В пьесе и романе отражено самосознание автора и читателя, их позиция по отношению к слову, которое явлено событием их совместного бытия. Читатель здесь имеет дело с тайнописью: тайным сюжетом и в пьесе, и в романе является сюжет творчества35. Такой текст ценится «не только мерой понятности для данного адресата, но и степенью непонятности для других»36. В языке-объекте в таком случае скрыты противоположные структурные потенции: «язык для других» и «язык для себя», что является отражением неоднородности читательской аудитории, на которую данный текст ориентирован37. О романе как эзотерическом тексте так или иначе высказывались многие исследователи (см.: Круговой 1979, Ржевский 1968, Галинская 1986, Кораблёв 1988а, Вулис 1991, Белобровцева и Кульюс 1993а, б). Каждый из названных учёных находит свои ключи к роману, и множественность найденных шифров говорит не о произволе интерпретаторов, а об умышленной полигенетичности и многоадресности текста, провоцирующего на разнообразие интерпретаций, предсказанных в самом романе38. Тем не менее важно выяснить, какому «сверхшифру» подчинены все прочие имеющиеся (найденные и ненайденные) шифры39.

Исходные данные ▸
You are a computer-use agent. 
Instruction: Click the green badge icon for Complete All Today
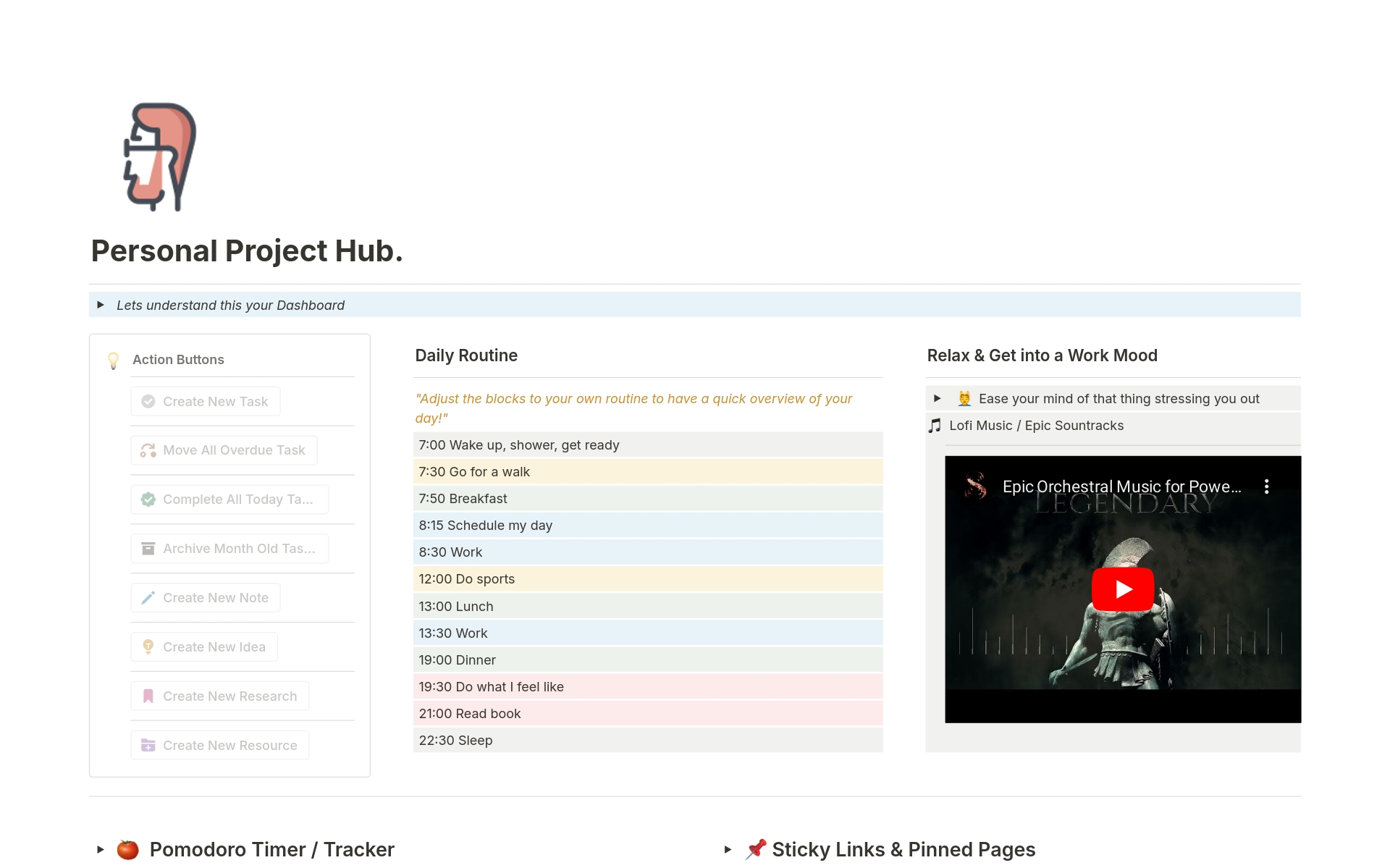click(x=148, y=500)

Задания ▸
• a. Согласуются ли с отрывком о тайнописи в пьесе и романе утверждения (i), (ii) и (iii)? На каждое ответь «да» или «нет» и приведи точную цитату из отрывка, которая это решает.
(i) Тайный сюжет и пьесы, и романа — это сюжет творчества.
(ii) Множество найденных к роману шифров объясняется произволом толкователей.
(iii) Такой текст ценится только тем, насколько он понятен своему адресату.
• b. Перескажи отрывок о тайнописи в пьесе и романе в двух предложениях.
• c. Допиши отрывок о тайнописи в пьесе и романе, начав сразу после его последнего предложения.

Ответы к заданиям ▸
• a.
(i) Да: «тайным сюжетом и в пьесе, и в романе является сюжет творчества».
(ii) Нет: «говорит не о произволе интерпретаторов, а об умышленной полигенетичности и многоадресности текста».
(iii) Нет: «не только мерой понятности для данного адресата, но и степенью непонятности для других».

• b. В пьесе и романе тайный сюжет — это сюжет творчества, а сам текст рассчитан на неоднородных читателей: он ценится и понятностью для своего адресата, и непонятностью для других. Многие исследователи видели в романе эзотерический текст и находили к нему разные ключи, что говорит о намеренной многоадресности текста, но важно выяснить, какому «сверхшифру» подчинены все прочие шифры.

• c.
«Адам и Ева» (как и «Блаженство» и «Иван Васильевич») образует с итоговым булгаковским романом единый метатекст о литературном творчестве. Эта пьеса даёт герменевтические ключи к роману. Помимо общности заглавий, пьесу и роман связывает временная приуроченность действия к маю, типологическое родство персонажей, принцип композиционной организации текста («текст в тексте»), а также система иносказания, посредством которой в «Адаме и Еве» разыгран литературный карнавал, имеющий продолжение в «Мастере и Маргарите».

«Адам и Ева» — сновидческая пьеса (то же самое можно сказать о «Беге», «Блаженстве», «Иване Васильевиче» и «Последних днях»); сновидческим является и роман «Мастер и Маргарита». На наш взгляд, именно в «Адаме и Еве» наиболее явно воплощены идеи психоанализа. Эта пьеса слишком «сконструирована», чего нельзя не заметить; возможно, из-за этого сам автор её не слишком жаловал и никогда не возвращался к вопросу о её постановке. Но в этой «сконструированности» есть определённый плюс для исследователей творчества М. Булгакова: именно в таких текстах наиболее явно обнаруживается «остов» конструкции, план, который был положен в основу «исполнения». Осмыслив, как «сделана» пьеса, мы продвинемся в разгадывании загадок завершающего булгаковского романа, в постижении его целостности.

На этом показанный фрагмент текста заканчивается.